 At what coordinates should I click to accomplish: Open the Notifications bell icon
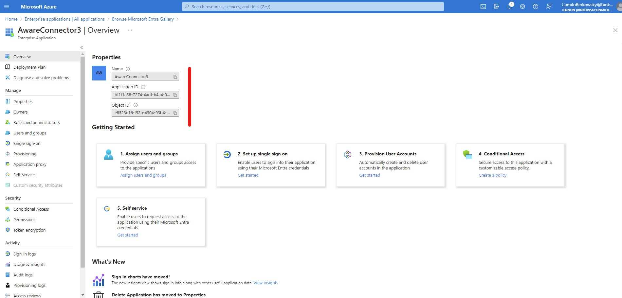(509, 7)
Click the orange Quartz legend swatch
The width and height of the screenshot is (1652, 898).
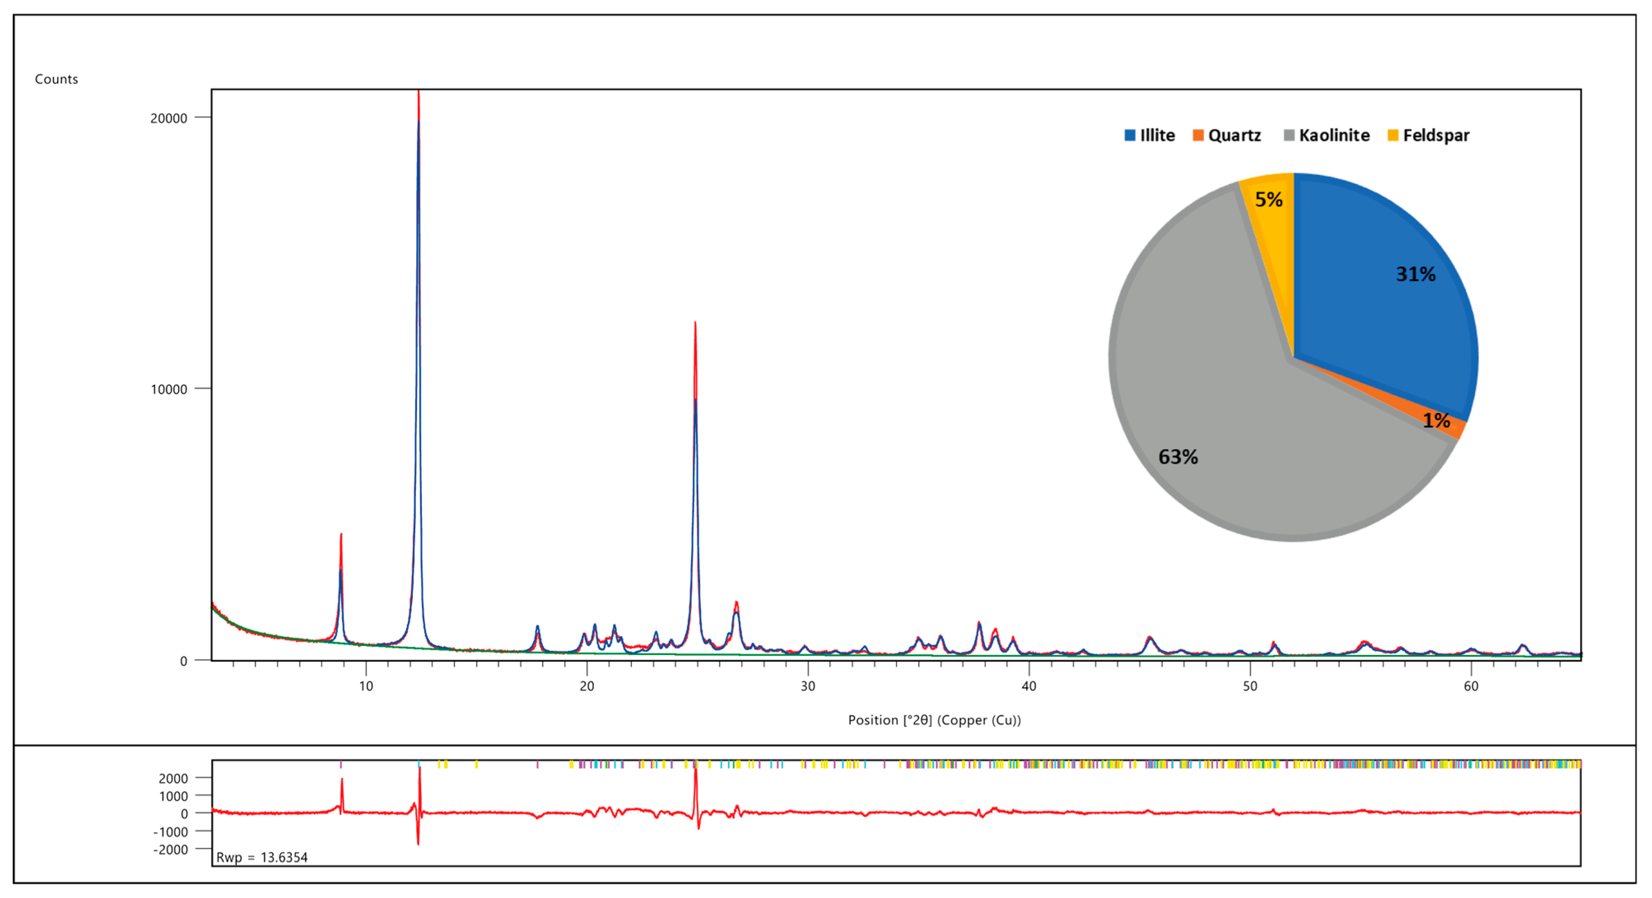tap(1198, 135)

**DIRECTIONS:** Restate the data above word for word. Skip every picture.

**OUTPUT:**
 At what coordinates should I click to accomplish: Open the Notifications bell icon
(509, 7)
Click the orange Quartz legend swatch
The width and height of the screenshot is (1652, 898).
tap(1198, 135)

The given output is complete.